La recensione di Quel fantastico peggiore anno della mia vita - Movieplayer.it

Quel fantastico peggior anno della mia vita: il regalo più bello che un film possa farci

La pellicola aderisce ai canoni del cinema indie scommettendo su interpreti giovani e relativamente poco famosi, sfoggiando uno stile registico informale e contando su una notevole libertà produttiva, ma a differenza di altre opere dello stesso tipo non rinuncia alla varietà sfruttando un range di ingredienti diversi e bilanciandoli alla perfezione.

Ci sono film nati per far ridere e piangere al tempo stesso, per commuovere ed emozionare. Quel fantastico peggior anno della mia vita è uno di questi. Una pellicola vivace, colorata, molto parlata e al tempo stesso giocata in gran parte sull'immagine, sulle simmetrie, sul gusto cinefilo. Ma soprattutto è un film di giovani che intrecciano relazioni, non per forza sentimentali, affrontano le prime prove che la vita gli pone davanti, si affacciano al mondo dei grandi con quella leggerezza tutta speciale che appartiene solo agli adolescenti.
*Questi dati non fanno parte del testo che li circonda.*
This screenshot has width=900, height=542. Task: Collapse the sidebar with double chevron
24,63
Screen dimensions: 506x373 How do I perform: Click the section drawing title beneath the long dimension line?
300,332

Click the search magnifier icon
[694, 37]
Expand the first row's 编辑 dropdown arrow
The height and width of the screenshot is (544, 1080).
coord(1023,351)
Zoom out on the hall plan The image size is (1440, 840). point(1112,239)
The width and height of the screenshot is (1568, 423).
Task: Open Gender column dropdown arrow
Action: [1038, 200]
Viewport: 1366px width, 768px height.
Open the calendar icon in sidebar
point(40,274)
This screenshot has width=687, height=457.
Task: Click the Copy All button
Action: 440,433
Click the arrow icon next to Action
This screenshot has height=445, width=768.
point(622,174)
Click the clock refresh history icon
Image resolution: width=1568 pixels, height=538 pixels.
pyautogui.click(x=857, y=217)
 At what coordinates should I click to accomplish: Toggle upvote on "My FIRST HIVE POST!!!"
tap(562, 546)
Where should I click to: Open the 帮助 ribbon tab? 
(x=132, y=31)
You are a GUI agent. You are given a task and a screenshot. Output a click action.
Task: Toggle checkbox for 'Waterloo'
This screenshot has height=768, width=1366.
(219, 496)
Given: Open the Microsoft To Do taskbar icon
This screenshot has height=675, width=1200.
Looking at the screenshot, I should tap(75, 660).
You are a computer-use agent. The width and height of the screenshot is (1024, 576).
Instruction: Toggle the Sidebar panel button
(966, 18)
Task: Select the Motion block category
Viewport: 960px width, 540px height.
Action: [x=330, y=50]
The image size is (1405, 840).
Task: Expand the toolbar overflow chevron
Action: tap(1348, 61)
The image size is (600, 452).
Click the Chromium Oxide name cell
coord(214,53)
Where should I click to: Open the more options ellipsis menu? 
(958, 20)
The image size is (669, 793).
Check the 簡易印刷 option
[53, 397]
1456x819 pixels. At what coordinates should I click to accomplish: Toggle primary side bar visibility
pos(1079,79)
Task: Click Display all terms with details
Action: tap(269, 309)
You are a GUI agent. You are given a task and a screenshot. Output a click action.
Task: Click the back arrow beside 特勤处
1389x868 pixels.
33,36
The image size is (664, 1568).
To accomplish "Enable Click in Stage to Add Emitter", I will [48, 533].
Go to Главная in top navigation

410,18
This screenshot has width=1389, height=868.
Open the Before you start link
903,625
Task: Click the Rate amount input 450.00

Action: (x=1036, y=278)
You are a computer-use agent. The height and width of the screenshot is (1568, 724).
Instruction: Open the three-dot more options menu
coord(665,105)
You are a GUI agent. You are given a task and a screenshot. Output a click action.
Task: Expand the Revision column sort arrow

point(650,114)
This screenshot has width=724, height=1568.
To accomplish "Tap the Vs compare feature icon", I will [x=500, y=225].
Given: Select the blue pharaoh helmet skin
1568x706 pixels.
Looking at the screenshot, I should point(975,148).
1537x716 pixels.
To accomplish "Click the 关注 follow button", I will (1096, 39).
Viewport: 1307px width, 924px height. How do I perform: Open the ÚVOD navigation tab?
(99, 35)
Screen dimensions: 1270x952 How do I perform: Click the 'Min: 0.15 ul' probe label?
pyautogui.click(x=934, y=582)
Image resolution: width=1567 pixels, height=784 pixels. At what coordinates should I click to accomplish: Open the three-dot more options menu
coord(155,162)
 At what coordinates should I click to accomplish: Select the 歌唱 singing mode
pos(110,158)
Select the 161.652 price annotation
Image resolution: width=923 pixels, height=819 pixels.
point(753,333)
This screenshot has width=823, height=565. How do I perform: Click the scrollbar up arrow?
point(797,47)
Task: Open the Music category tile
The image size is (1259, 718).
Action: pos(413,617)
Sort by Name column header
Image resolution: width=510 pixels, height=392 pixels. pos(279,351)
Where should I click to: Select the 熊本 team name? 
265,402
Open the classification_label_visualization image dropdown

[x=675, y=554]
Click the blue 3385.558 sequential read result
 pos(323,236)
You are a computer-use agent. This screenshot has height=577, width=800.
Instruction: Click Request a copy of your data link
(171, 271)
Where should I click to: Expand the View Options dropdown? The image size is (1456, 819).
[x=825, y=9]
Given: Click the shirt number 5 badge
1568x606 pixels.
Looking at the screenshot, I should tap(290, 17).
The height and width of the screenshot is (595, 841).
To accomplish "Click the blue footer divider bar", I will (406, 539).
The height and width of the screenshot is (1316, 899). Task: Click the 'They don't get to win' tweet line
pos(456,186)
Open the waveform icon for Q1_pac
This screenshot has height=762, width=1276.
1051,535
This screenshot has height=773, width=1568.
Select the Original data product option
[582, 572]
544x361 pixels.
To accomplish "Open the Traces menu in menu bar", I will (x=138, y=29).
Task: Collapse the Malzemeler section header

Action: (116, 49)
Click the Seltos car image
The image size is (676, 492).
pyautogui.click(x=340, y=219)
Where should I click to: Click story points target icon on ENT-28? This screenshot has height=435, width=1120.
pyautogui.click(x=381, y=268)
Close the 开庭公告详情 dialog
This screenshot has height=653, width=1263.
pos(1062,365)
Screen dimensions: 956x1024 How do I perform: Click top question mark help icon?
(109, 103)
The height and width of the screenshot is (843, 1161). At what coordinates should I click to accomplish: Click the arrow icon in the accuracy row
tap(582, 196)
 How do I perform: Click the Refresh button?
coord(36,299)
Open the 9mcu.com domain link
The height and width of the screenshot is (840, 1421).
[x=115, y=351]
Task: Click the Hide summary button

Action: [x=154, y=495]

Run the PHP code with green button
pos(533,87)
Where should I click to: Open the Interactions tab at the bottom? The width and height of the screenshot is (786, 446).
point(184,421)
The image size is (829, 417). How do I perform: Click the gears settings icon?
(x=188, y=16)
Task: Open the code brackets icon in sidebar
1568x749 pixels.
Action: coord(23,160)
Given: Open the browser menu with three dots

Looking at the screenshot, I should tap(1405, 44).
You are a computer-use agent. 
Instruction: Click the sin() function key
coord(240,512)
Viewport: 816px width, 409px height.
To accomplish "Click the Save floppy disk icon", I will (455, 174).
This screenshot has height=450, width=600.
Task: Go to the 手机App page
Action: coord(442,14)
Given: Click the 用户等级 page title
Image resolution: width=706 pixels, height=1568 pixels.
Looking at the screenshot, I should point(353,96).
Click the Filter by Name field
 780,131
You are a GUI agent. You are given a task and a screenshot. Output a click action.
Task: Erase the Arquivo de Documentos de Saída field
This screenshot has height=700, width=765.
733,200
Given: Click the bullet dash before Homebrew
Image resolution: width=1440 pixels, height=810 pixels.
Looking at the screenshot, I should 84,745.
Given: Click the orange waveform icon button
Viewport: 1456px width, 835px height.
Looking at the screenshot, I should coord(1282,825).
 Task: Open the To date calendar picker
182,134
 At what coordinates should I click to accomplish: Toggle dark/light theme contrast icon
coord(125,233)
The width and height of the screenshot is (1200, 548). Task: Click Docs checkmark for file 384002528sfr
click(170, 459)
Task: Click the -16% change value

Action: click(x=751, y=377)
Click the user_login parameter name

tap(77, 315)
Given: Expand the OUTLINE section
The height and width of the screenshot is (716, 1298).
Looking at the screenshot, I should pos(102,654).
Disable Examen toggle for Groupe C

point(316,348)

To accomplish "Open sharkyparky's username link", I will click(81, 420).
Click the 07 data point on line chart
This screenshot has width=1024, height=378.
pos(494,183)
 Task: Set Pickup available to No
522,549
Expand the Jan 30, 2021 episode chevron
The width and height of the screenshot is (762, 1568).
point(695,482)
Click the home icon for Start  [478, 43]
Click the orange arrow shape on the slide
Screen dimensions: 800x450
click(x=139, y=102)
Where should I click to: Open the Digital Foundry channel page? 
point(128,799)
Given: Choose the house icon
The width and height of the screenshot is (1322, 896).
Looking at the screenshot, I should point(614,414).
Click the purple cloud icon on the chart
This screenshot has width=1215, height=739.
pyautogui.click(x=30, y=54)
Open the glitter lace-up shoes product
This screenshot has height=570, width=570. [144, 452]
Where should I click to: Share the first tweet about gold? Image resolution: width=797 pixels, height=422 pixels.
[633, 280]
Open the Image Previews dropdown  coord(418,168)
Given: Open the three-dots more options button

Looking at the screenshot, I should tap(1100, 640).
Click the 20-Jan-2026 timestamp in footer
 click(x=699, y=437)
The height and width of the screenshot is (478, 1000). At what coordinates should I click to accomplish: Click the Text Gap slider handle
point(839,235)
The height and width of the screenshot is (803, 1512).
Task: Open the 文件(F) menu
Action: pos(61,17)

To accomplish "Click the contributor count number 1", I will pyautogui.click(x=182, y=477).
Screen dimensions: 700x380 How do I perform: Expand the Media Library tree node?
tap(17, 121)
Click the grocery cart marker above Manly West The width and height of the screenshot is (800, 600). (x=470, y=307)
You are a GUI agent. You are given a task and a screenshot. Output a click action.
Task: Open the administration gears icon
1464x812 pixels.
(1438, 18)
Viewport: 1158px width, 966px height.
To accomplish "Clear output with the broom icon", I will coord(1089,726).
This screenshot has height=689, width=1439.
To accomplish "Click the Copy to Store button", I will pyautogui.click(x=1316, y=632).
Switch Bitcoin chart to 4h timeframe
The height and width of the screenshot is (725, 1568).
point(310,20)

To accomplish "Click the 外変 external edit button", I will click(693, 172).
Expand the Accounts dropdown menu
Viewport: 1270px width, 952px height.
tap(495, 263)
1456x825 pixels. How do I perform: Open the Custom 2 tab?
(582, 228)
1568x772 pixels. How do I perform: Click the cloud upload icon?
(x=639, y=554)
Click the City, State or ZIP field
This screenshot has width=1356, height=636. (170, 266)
Me and Earl and the Dying Girl: foto di gruppo per Thomas Mann, Olivia Cooke e RJ Cyler
Me and Earl and the Dying Girl: foto di gruppo per Thomas Mann, Olivia Cooke e RJ Cyler

Speciale è anche la relazione che si instaura tra Greg (Thomas Mann) e la compagna di scuola Rachel (Olivia Cooke). Greg è uno studente come tanti altri che naviga a vista, nutre una smodata passione per il cinema e ha sviluppato un innato talento nel rendersi invisibile che gli permette di cavarsela in ogni occasione, riuscendo ad andare d'accordo coi vari clan che si formano nella scuola superiore. Greg conosce Rachel solo di vista, ma quando la madre (una fantastica Connie Britton, già star di Friday Night Lights) viene a sapere che alla ragazza è stata diagnosticata la leucemia, costringe il figlio a farle visita. Greg e Rachel non si trovano neppure simpatici, ma dopo poche ore di frequentazione forzata tra i due scocca la scintilla... dell'amicizia. Amicizia "maledetta" perché Rachel sta per andare incontro al periodo più difficile della sua vita, un periodo scandito da visite, ospedali, chemioterapie e trasformazioni del corpo.

Cinema indipendente doc

Me and Earl and the Dying Girl: Thomas Mann e Olivia Cooke in una scena
Me and Earl and the Dying Girl: Thomas Mann e Olivia Cooke in una scena

Negli ultimi anni sono molte le pellicole - si pensi a 50 e 50 o Colpa delle stelle - che hanno affrontato il tema della malattia. Il cinema americano, spesso partendo proprio da vicende autobiografiche, sente il bisogno di stemperare la sofferenza fisica nella commedia, analizzando le varie fasi del decorso e sdrammatizzandone gli aspetti più dolorosi. Parte come una commedia anche Quel fantastico peggior anno della mia vita. In una sorta di bizzarro stream of consciousness, Greg ci racconta la sua avventura con Rachel, non prima di essersi autointrodotto con una buffa presentazione. Apprendiamo così che il ragazzo ha una madre molto presente, un padre ossessionato dal cinema di Werner Herzog e un socio, Earl, che condivide con lui la passione per i film.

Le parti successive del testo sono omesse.